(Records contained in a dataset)
──────────────────────────────
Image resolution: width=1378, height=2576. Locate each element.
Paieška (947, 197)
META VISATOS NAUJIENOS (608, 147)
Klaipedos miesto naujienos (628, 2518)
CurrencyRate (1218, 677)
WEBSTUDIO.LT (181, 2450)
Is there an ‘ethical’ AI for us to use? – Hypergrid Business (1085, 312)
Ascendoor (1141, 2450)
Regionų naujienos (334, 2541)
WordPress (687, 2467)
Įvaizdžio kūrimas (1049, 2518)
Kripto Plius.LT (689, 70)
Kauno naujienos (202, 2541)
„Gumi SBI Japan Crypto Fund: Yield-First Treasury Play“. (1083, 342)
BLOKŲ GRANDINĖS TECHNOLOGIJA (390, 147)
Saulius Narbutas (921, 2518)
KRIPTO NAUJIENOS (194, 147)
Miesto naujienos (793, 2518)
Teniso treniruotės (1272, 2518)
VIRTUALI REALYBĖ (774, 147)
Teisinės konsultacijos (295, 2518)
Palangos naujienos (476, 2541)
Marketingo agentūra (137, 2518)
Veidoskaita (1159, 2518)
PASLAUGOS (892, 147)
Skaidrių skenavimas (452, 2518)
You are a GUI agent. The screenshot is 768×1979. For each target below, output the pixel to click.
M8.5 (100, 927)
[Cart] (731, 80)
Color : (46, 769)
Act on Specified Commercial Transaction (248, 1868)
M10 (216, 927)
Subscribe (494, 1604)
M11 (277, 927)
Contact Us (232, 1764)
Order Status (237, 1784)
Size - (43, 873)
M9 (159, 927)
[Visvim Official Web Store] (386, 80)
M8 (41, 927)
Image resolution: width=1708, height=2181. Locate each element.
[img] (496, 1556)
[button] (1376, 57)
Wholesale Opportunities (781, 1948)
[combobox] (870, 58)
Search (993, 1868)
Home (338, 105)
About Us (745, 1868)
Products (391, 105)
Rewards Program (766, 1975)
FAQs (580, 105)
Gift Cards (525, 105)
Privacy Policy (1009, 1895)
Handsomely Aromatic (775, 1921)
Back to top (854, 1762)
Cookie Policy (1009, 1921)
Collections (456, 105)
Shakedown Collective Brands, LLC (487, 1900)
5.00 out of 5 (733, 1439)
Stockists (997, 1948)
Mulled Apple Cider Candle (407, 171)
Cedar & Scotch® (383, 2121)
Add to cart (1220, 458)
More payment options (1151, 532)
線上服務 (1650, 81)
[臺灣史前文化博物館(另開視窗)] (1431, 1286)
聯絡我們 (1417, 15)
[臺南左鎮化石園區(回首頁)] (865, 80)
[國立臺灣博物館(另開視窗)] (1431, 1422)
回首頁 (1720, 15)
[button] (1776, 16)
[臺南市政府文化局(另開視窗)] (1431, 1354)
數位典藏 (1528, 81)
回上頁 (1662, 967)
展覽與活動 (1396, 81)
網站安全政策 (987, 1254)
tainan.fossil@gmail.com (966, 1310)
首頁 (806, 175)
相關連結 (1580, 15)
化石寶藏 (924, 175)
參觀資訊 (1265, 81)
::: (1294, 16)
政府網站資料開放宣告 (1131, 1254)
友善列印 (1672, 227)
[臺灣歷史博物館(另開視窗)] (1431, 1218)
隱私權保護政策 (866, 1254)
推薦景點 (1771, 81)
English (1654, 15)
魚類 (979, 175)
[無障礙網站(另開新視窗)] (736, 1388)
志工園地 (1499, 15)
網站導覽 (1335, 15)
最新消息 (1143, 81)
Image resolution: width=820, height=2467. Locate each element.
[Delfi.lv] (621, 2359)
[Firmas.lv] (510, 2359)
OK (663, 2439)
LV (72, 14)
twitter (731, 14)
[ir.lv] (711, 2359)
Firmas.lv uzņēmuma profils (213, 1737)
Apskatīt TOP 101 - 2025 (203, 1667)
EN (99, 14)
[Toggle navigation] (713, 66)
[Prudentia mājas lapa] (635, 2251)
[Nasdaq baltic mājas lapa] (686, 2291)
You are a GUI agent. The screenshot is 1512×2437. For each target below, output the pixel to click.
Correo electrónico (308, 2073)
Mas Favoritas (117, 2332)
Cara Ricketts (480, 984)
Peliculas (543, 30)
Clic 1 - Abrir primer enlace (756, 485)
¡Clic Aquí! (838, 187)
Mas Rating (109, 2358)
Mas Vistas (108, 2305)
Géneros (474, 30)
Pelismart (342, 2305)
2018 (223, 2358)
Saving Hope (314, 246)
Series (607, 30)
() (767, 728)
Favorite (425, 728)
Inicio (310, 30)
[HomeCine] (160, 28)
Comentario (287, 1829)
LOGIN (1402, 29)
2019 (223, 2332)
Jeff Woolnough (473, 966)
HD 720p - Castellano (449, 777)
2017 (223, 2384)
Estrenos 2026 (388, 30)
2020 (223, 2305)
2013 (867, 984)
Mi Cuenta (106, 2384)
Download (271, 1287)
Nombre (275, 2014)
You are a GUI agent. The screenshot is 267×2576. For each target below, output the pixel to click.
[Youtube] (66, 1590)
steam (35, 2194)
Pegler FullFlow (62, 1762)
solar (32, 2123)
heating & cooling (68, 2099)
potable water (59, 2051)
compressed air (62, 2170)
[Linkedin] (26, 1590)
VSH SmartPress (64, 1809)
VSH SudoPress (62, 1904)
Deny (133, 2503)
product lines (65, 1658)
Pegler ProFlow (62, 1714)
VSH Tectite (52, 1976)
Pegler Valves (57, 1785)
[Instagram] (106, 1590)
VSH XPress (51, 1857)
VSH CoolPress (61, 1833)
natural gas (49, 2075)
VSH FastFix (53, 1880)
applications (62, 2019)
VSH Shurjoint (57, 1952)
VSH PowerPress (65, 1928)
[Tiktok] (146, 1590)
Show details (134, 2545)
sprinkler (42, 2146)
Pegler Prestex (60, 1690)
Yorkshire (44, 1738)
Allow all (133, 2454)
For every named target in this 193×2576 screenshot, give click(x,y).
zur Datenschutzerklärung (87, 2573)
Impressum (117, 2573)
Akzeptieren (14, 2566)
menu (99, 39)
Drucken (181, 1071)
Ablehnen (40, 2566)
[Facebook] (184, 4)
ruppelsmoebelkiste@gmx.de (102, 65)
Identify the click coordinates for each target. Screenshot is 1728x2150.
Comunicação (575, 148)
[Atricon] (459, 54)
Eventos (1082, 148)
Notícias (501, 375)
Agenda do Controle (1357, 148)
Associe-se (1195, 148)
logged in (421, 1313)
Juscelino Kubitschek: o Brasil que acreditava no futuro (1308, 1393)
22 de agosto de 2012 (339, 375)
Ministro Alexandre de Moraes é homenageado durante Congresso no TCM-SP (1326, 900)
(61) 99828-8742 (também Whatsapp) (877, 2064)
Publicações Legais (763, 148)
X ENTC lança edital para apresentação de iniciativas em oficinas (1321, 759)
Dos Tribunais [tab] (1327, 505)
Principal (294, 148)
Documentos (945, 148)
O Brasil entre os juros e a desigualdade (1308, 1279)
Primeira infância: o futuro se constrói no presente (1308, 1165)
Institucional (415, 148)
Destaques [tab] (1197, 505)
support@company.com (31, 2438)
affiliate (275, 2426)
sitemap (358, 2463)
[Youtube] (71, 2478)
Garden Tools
──────────────────────────────
Every record, from top to bottom, must be transcribed exactly.

Image resolution: width=1378, height=2576. Locate each element.
Paieška (947, 197)
META VISATOS NAUJIENOS (608, 147)
Klaipedos miesto naujienos (628, 2518)
CurrencyRate (1218, 677)
WEBSTUDIO.LT (181, 2450)
Is there an ‘ethical’ AI for us to use? – Hypergrid Business (1085, 312)
Ascendoor (1141, 2450)
Regionų naujienos (334, 2541)
WordPress (687, 2467)
Įvaizdžio kūrimas (1049, 2518)
Kripto Plius.LT (689, 70)
Kauno naujienos (202, 2541)
„Gumi SBI Japan Crypto Fund: Yield-First Treasury Play“. (1083, 342)
BLOKŲ GRANDINĖS TECHNOLOGIJA (390, 147)
Saulius Narbutas (921, 2518)
KRIPTO NAUJIENOS (194, 147)
Miesto naujienos (793, 2518)
Teniso treniruotės (1272, 2518)
VIRTUALI REALYBĖ (774, 147)
Teisinės konsultacijos (295, 2518)
Palangos naujienos (476, 2541)
Marketingo agentūra (137, 2518)
Veidoskaita (1159, 2518)
PASLAUGOS (892, 147)
Skaidrių skenavimas (452, 2518)
You are a GUI agent. The screenshot is 768×1979. For each target below, output the pixel to click.
M8.5 (100, 927)
[Cart] (731, 80)
Color : (46, 769)
Act on Specified Commercial Transaction (248, 1868)
M10 (216, 927)
Subscribe (494, 1604)
M11 (277, 927)
Contact Us (232, 1764)
Order Status (237, 1784)
Size - (43, 873)
M9 (159, 927)
[Visvim Official Web Store] (386, 80)
M8 (41, 927)
Image resolution: width=1708, height=2181. Locate each element.
[img] (496, 1556)
[button] (1376, 57)
Wholesale Opportunities (781, 1948)
[combobox] (870, 58)
Search (993, 1868)
Home (338, 105)
About Us (745, 1868)
Products (391, 105)
Rewards Program (766, 1975)
FAQs (580, 105)
Gift Cards (525, 105)
Privacy Policy (1009, 1895)
Handsomely Aromatic (775, 1921)
Back to top (854, 1762)
Cookie Policy (1009, 1921)
Collections (456, 105)
Shakedown Collective Brands, LLC (487, 1900)
5.00 out of 5 (733, 1439)
Stockists (997, 1948)
Mulled Apple Cider Candle (407, 171)
Cedar & Scotch® (383, 2121)
Add to cart (1220, 458)
More payment options (1151, 532)
線上服務 (1650, 81)
[臺灣史前文化博物館(另開視窗)] (1431, 1286)
聯絡我們 (1417, 15)
[臺南左鎮化石園區(回首頁)] (865, 80)
[國立臺灣博物館(另開視窗)] (1431, 1422)
回首頁 (1720, 15)
[button] (1776, 16)
[臺南市政府文化局(另開視窗)] (1431, 1354)
數位典藏 (1528, 81)
回上頁 (1662, 967)
展覽與活動 (1396, 81)
網站安全政策 (987, 1254)
tainan.fossil@gmail.com (966, 1310)
首頁 (806, 175)
相關連結 (1580, 15)
化石寶藏 (924, 175)
參觀資訊 (1265, 81)
::: (1294, 16)
政府網站資料開放宣告 (1131, 1254)
友善列印 (1672, 227)
[臺灣歷史博物館(另開視窗)] (1431, 1218)
隱私權保護政策 (866, 1254)
推薦景點 (1771, 81)
English (1654, 15)
魚類 (979, 175)
[無障礙網站(另開新視窗)] (736, 1388)
志工園地 (1499, 15)
網站導覽 (1335, 15)
最新消息 (1143, 81)
Image resolution: width=820, height=2467. Locate each element.
[Delfi.lv] (621, 2359)
[Firmas.lv] (510, 2359)
OK (663, 2439)
LV (72, 14)
twitter (731, 14)
[ir.lv] (711, 2359)
Firmas.lv uzņēmuma profils (213, 1737)
Apskatīt TOP 101 - 2025 (203, 1667)
EN (99, 14)
[Toggle navigation] (713, 66)
[Prudentia mājas lapa] (635, 2251)
[Nasdaq baltic mājas lapa] (686, 2291)
You are a GUI agent. The screenshot is 1512×2437. For each target below, output the pixel to click.
Correo electrónico (308, 2073)
Mas Favoritas (117, 2332)
Cara Ricketts (480, 984)
Peliculas (543, 30)
Clic 1 - Abrir primer enlace (756, 485)
¡Clic Aquí! (838, 187)
Mas Rating (109, 2358)
Mas Vistas (108, 2305)
Géneros (474, 30)
Pelismart (342, 2305)
2018 (223, 2358)
Saving Hope (314, 246)
Series (607, 30)
() (767, 728)
Favorite (425, 728)
Inicio (310, 30)
[HomeCine] (160, 28)
Comentario (287, 1829)
LOGIN (1402, 29)
2019 (223, 2332)
Jeff Woolnough (473, 966)
HD 720p - Castellano (449, 777)
2017 (223, 2384)
Estrenos 2026 (388, 30)
2020 (223, 2305)
2013 (867, 984)
Mi Cuenta (106, 2384)
Download (271, 1287)
Nombre (275, 2014)
You are a GUI agent. The screenshot is 267×2576. For each target below, output the pixel to click.
[Youtube] (66, 1590)
steam (35, 2194)
Pegler FullFlow (62, 1762)
solar (32, 2123)
heating & cooling (68, 2099)
potable water (59, 2051)
compressed air (62, 2170)
[Linkedin] (26, 1590)
VSH SmartPress (64, 1809)
VSH SudoPress (62, 1904)
Deny (133, 2503)
product lines (65, 1658)
Pegler ProFlow (62, 1714)
VSH Tectite (52, 1976)
Pegler Valves (57, 1785)
[Instagram] (106, 1590)
VSH XPress (51, 1857)
VSH CoolPress (61, 1833)
natural gas (49, 2075)
VSH FastFix (53, 1880)
applications (62, 2019)
VSH Shurjoint (57, 1952)
VSH PowerPress (65, 1928)
[Tiktok] (146, 1590)
Show details (134, 2545)
sprinkler (42, 2146)
Pegler Prestex (60, 1690)
Yorkshire (44, 1738)
Allow all (133, 2454)
For every named target in this 193×2576 screenshot, give click(x,y).
zur Datenschutzerklärung (87, 2573)
Impressum (117, 2573)
Akzeptieren (14, 2566)
menu (99, 39)
Drucken (181, 1071)
Ablehnen (40, 2566)
[Facebook] (184, 4)
ruppelsmoebelkiste@gmx.de (102, 65)
Identify the click coordinates for each target. Screenshot is 1728x2150.
Comunicação (575, 148)
[Atricon] (459, 54)
Eventos (1082, 148)
Notícias (501, 375)
Agenda do Controle (1357, 148)
Associe-se (1195, 148)
logged in (421, 1313)
Juscelino Kubitschek: o Brasil que acreditava no futuro (1308, 1393)
22 de agosto de 2012 (339, 375)
Ministro Alexandre de Moraes é homenageado durante Congresso no TCM-SP (1326, 900)
(61) 99828-8742 (também Whatsapp) (877, 2064)
Publicações Legais (763, 148)
X ENTC lança edital para apresentação de iniciativas em oficinas (1321, 759)
Dos Tribunais [tab] (1327, 505)
Principal (294, 148)
Documentos (945, 148)
O Brasil entre os juros e a desigualdade (1308, 1279)
Primeira infância: o futuro se constrói no presente (1308, 1165)
Institucional (415, 148)
Destaques [tab] (1197, 505)
support@company.com (31, 2438)
affiliate (275, 2426)
sitemap (358, 2463)
[Youtube] (71, 2478)
Garden Tools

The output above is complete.